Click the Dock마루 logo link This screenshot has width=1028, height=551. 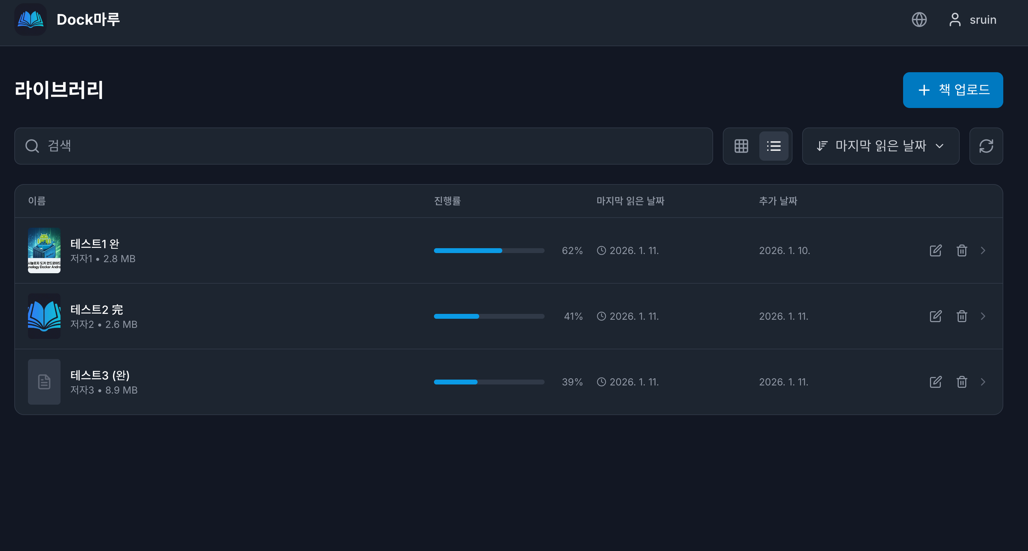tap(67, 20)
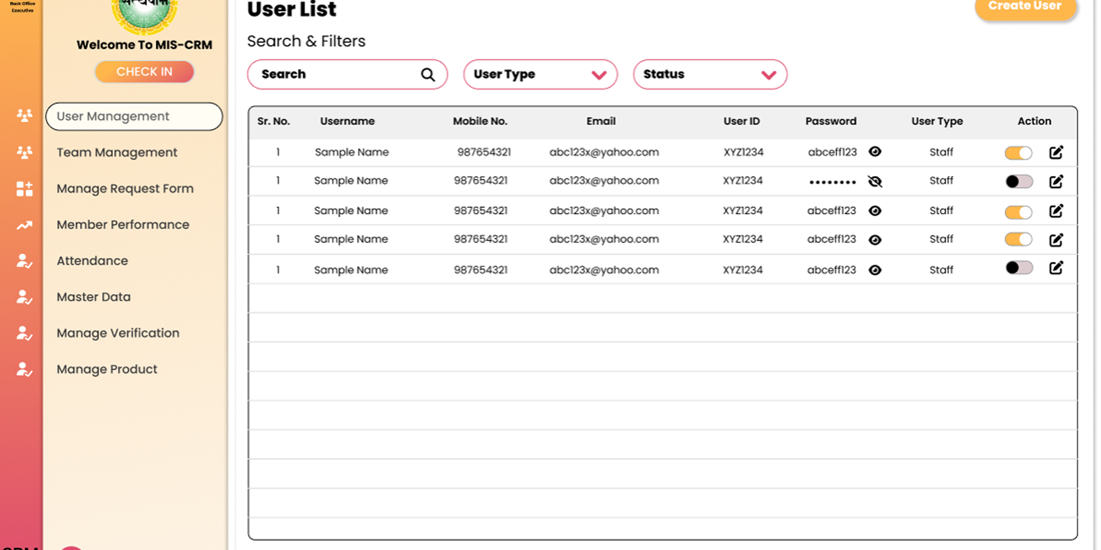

==

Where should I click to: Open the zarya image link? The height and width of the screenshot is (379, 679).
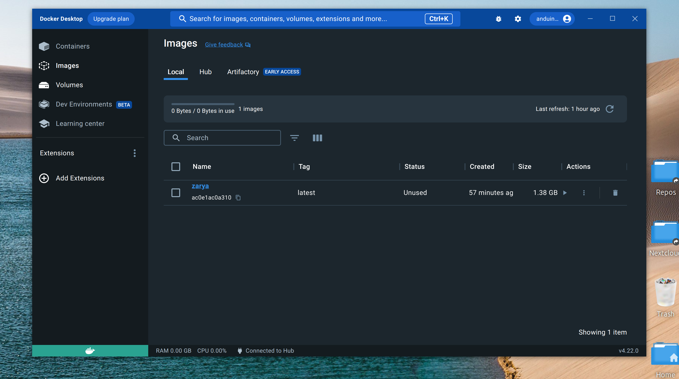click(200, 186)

---

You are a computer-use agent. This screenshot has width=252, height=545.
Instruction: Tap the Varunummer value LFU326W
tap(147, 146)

▸ **Task to complete**
Rewrite only the lines between the one holding "You are a computer-use" and the one holding "tap(147, 146)", inclusive, swapping "agent" for "assistant" and keeping everything else the same.

▸ **Expected answer**
You are a computer-use assistant. This screenshot has width=252, height=545.
Instruction: Tap the Varunummer value LFU326W
tap(147, 146)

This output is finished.